The first paper of Bitansky and Paneth uses the existence of unobfuscatable functions (i.e., a strong form of such an impossiblity result) to present constructions of resettable-sound ZK arguments that avoid Barak's non-black-box zero-knowledge agruments. Their second paper proves the existence of stronger forms of unobfuscatable functions (based on various standard assumptions), and uses these stronger primitives to derive further results regarding "resettable cryptography".
1. From the Impossibility of Obfuscation to a New Non-Black-Box Simulation Technique [FOCS 2012]
The introduction of a non-black-box simulation technique by Barak (FOCS 2001) has been a major landmark in cryptography, breaking the previous barriers of black-box impossibility. Barak's techniques were subsequently extended and have given rise to various powerful applications.
We present the first non-black-box simulation technique that does not rely on Barak's technique (or on non-standard assumptions). Our technique is based on essentially different tools: it does not invoke universal arguments, nor does it rely on collision-resistant hashing. Instead, the main ingredient we use is the impossibility of general program obfuscation (Barak et al., CRYPTO 2001).
Using our technique, we construct a new resettably-sound zero-knowledge (rsZK) protocol. rsZK protocols remain sound even against cheating provers that can repeatedly reset the verifier to its initial state and random tape. Indeed, for such protocols black-box simulation is impossible. Our rsZK protocol is the first to be based solely on semi-honest oblivious transfer and does not rely on collision-resistant hashing, in addition, our protocol does not use PCP machinery.
In the converse direction, we show a generic transformation from any rsZK protocol to a family of functions that cannot be obfuscated.
2. On the impossibility of approximate obfuscation and applications to resettable cryptography [STOC 2013]

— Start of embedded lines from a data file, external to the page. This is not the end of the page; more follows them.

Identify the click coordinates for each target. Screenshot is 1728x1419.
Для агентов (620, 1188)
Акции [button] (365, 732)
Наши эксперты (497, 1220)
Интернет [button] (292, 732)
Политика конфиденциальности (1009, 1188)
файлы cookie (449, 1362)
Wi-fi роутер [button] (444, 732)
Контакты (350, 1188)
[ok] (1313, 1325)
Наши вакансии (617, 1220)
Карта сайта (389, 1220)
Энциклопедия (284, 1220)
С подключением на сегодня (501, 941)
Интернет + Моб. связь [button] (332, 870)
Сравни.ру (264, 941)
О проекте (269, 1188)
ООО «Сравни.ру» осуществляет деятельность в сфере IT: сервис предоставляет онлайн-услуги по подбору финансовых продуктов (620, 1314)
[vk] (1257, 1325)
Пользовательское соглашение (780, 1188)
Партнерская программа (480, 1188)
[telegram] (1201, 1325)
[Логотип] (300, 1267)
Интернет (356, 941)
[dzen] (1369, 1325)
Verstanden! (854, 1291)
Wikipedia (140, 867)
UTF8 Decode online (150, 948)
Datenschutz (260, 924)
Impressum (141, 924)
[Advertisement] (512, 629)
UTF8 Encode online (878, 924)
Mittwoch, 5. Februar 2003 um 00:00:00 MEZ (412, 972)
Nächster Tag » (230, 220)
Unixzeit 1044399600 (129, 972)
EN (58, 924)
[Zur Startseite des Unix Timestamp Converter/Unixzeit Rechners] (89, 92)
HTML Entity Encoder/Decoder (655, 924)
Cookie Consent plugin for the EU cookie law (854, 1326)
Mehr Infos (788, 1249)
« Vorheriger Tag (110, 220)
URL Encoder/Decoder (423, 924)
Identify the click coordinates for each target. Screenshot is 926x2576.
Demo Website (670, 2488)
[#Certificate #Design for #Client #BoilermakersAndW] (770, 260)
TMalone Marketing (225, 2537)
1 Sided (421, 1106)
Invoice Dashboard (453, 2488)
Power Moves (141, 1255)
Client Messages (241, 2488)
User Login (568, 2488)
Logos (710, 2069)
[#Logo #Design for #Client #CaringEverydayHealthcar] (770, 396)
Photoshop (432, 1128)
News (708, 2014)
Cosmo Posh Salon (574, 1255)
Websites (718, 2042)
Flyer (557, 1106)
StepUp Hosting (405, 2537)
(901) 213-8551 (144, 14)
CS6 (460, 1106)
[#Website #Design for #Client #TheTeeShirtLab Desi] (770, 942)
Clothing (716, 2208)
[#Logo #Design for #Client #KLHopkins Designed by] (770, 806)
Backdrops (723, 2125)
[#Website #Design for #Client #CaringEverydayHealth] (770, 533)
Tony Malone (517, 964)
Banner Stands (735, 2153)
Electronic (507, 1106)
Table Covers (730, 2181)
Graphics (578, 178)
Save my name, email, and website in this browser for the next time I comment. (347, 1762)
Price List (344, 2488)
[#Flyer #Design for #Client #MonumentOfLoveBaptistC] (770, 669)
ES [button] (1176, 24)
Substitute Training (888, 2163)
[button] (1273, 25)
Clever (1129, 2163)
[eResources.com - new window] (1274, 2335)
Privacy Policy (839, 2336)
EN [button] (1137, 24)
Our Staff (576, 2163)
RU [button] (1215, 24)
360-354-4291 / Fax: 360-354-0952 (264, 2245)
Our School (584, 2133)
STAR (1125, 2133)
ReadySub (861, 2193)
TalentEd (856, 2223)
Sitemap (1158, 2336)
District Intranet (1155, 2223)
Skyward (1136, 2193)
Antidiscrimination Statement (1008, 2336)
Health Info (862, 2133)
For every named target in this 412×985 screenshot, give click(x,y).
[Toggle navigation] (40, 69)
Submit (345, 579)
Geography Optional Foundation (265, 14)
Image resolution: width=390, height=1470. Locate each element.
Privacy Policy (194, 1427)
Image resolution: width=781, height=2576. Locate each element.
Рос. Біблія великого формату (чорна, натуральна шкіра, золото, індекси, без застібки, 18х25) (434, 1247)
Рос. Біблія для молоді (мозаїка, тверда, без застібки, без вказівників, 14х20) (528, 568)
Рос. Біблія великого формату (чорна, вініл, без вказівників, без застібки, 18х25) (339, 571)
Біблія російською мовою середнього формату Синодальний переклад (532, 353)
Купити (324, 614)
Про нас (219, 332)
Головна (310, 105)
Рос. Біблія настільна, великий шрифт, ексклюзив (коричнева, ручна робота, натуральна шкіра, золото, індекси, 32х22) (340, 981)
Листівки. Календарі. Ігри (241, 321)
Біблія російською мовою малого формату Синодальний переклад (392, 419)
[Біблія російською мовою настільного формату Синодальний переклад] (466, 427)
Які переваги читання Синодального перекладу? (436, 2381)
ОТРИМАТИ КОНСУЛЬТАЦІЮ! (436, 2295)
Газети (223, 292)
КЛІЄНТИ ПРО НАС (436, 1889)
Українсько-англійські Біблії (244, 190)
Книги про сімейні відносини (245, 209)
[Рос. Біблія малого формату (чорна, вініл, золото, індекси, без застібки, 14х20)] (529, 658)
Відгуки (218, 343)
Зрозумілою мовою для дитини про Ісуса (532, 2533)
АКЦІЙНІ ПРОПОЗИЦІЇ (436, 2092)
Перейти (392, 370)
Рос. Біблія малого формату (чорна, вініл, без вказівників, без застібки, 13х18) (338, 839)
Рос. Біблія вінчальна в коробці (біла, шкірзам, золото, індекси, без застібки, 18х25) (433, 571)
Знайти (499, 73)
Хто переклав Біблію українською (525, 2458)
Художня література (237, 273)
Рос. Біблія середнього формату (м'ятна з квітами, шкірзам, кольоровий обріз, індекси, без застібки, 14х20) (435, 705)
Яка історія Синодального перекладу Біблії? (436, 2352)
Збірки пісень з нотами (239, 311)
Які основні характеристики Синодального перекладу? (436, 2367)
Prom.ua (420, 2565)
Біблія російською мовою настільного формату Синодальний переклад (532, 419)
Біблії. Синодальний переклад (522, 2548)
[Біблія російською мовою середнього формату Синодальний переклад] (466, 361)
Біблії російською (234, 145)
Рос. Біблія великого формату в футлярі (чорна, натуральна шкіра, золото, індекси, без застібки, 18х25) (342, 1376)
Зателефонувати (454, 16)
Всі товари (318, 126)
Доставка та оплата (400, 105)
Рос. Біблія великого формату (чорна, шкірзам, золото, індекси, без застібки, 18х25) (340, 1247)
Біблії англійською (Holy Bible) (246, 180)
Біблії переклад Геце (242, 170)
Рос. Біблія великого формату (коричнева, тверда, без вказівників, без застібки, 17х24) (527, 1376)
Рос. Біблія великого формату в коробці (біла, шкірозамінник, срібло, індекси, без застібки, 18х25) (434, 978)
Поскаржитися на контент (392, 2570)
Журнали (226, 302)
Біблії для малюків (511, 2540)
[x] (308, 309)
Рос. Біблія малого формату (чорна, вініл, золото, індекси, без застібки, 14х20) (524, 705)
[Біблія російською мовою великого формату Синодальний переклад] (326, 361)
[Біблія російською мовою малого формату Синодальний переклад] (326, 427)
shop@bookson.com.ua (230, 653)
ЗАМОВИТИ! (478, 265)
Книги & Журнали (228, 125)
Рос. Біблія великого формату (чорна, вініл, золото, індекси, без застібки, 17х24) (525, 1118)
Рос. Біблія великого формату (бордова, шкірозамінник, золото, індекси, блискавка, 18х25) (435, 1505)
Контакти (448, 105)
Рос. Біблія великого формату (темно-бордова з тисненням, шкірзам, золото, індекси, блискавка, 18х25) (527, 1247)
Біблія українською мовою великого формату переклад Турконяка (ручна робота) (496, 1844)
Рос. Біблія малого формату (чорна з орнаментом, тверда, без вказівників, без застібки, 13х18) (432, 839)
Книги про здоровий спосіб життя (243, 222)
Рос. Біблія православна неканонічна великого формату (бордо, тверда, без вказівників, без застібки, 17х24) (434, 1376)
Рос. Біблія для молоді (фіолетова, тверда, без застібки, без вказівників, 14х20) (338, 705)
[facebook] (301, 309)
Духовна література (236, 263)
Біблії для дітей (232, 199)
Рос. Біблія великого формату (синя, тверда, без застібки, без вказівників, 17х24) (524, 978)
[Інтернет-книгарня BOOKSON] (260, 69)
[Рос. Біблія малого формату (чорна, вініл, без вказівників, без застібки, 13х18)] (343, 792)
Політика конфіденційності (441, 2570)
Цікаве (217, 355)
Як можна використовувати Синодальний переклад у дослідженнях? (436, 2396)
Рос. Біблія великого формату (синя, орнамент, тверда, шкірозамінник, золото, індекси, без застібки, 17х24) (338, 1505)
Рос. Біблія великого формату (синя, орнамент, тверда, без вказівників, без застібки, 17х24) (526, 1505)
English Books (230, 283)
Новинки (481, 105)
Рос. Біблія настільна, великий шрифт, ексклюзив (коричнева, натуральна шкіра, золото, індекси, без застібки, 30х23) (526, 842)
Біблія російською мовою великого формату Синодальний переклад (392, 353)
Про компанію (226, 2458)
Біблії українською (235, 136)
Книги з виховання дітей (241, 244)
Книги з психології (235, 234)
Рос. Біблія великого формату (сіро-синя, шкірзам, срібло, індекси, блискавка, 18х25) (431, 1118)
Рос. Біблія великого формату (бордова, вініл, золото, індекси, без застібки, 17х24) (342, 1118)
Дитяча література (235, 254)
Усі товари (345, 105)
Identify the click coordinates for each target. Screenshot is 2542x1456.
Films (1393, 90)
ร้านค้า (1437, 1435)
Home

The traditional notion of *program obfuscation* requires that an obfuscation ObfProg of a program Prog computes the exact same function as Prog, but beyond that, the code of ObfProg should not leak any information about Prog. This strong notion of *virtual black-box* security was shown by Barak et al. (CRYPTO 2001) to be impossible to achieve, for certain *unobfuscatable function families*. The same work raised the question of *approximate obfuscation*, where the obfuscated ObfProg is only required to approximate Prog; that is, ObfProg only agrees with Prog with high enough probability on some input distribution.
We show that, assuming *trapdoor permutations*, there exist families of *robust unobfuscatable functions* for which even approximate obfuscation is impossible. Specifically, obfuscation is impossible even if the obfuscated ObfProg is only required to agree with Prog with probability slightly more than 1/2, on a uniformly sampled input (below 1/2-agreement, the function obfuscated by ObfProg is not uniquely defined). Additionally, assuming only one-way functions, we rule out approximate obfuscation where ObfProg may output bot with probability close to $1$, but otherwise must agree with Prog.
We demonstrate the power of robust unobfuscatable functions by exhibiting new implications to resettable protocols. Concretely, we reduce the assumptions required for resettably-sound zero-knowledge to *one-way functions*, as well as reduce round-complexity. We also present a new simplified construction of a simultaneously-resettable zero-knowledge protocol. Finally, we construct a three-message simultaneously-resettable witness-indistinguishable *argument of knowledge* (with a non-black-box knowledge extractor). Our constructions use a new non-black-box simulation technique that is based on a special kind of "resettable slots". These slots are useful for a non-black-box simulator, but not for a resetting prover.